E non bisogna far passare la reazione irata dei discepoli con una esplosione caratteriale, poiché i discepoli avevano capito bene che quello dei samaritani era un rifiuto vero e proprio al Cristo, una consapevole non accoglienza al volto di Gesù (il “chiaramente in cammino verso Gerusalemme” del v.53 è infatti letteralmente “il suo volto era diretto a Gerusalemme”), il quale, orientandosi verso la Città Santa, mostrava di tributarvi una importanza teologica che si poneva in aperto contrasto con il Dio nazionale che sedeva in Garizim.
Ma Gesù non accetta questo tipo di reazioni da parte dei discepoli: si voltò e li rimproverò aspramente (lett. epetimesen, li minacciò, come negli esorcismi contro i demoni). Per il Nazareno, lo sguardo duro è determinazione nei propri propositi, non intolleranza rispetto alla assoluta libertà di coloro ai quali è annunciata la Parola, ai quali i discepoli devono sempre mostrare rispetto perché Dio li rispetta.
Nemmeno la verità del Maestro può mai trasformarsi in saccente sicurezza che tende a ridurre il proprio interlocutore a strumento (se utile) o ad ostacolo (se inutile) di un progetto, anche il più nobile e santo. Ogni discepolo deve fermarsi di fronte al mistero insondabile della libertà delle persone, senza cedere alla tentazione ideologica di sopraffarle o controllarle. Una versione presente in alcuni manoscritti aggiungeva, infatti, al versetto 55: “Voi non sapete di quale spirito siete, poiché il Figlio dell’uomo non è venuto per perdere le vite degli uomini, ma per salvarle”.
Il ricco brano non si ferma qui.

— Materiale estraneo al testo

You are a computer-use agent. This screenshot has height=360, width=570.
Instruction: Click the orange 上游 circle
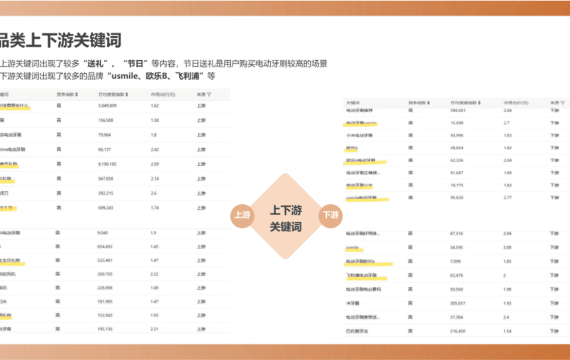click(x=242, y=215)
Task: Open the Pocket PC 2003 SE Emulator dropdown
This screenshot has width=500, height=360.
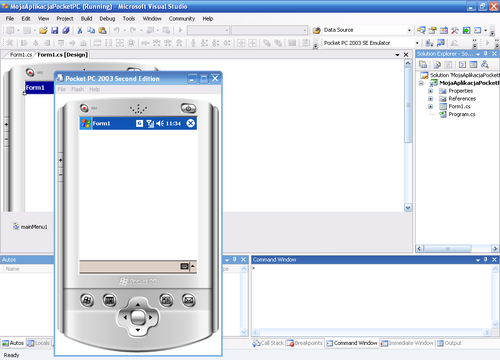Action: tap(417, 43)
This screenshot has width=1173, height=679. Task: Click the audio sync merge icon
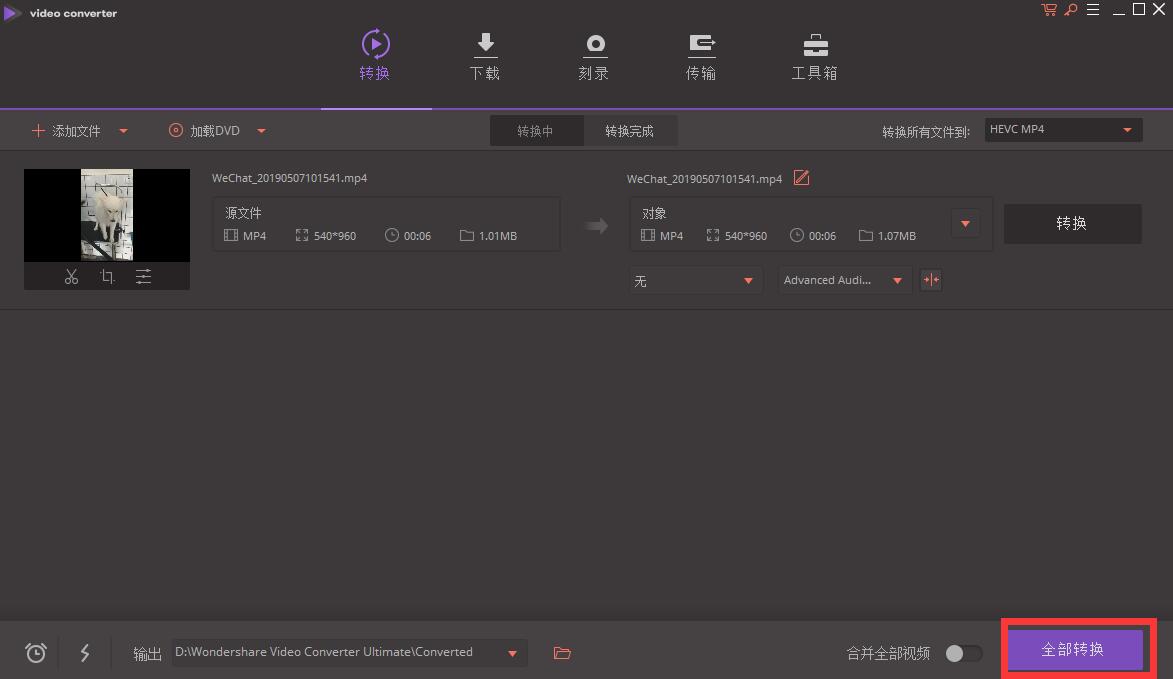(930, 280)
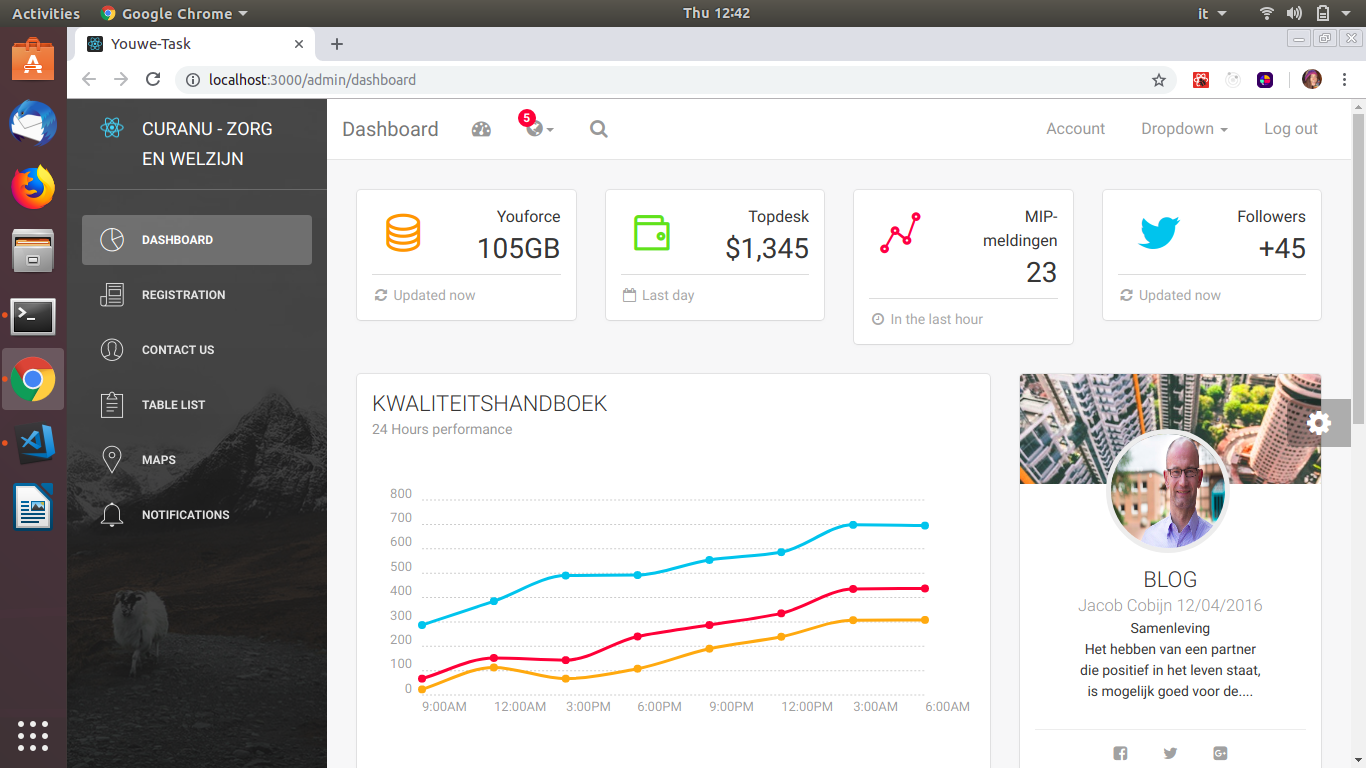Open Table List from the sidebar
The height and width of the screenshot is (768, 1366).
(x=173, y=405)
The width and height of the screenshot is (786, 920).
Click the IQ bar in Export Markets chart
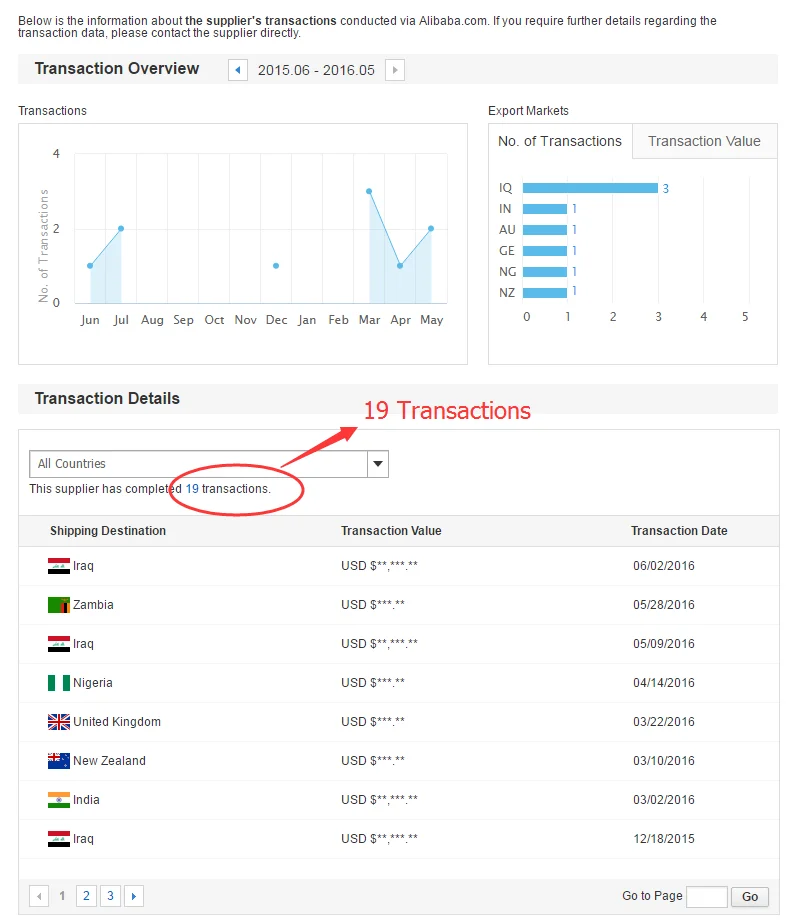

Vi sono ancora tre esempi di difetti tipici dei discepoli che l’evangelista Luca premette ad una parte in cui tratterà dell’invio di settantadue discepoli.

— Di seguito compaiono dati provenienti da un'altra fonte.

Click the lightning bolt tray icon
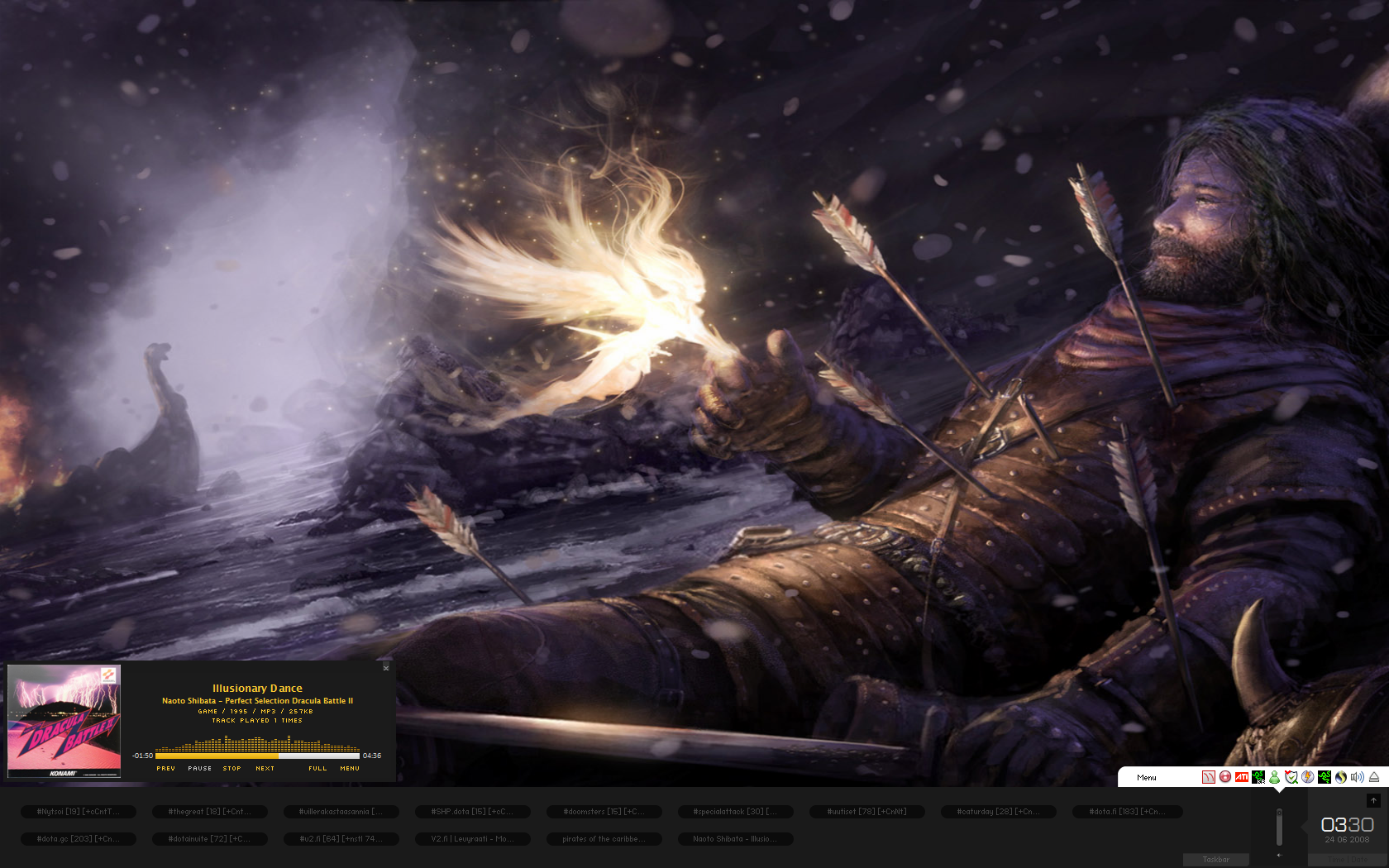This screenshot has height=868, width=1389. point(1307,777)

L’entusiasmo superficiale, il legame con la tradizione e quello con le realtà familiari. Difetti in cui ciascuno di noi, chi più, chi meno, si può riconoscere.
La sequela non si fonda sulla spontaneistica adesione, ma richiede serietà e disponibilità costante. Il legame con la tradizione (assolutamente rispettabile e religiosamente normato come l’onorare il padre e la madre nel quarto comandamento) deve essere inquadrato alla luce dell’urgenza e della radicalità del Regno che viene. Le relazioni familiari non devono distrarre dalla direzione della propria missione.
Di fronte a queste indicazioni, chi può dirsi discepolo? Anche per questo, più avanti, sarà Gesù stesso a precedere tutti nell’ingresso a Gerusalemme.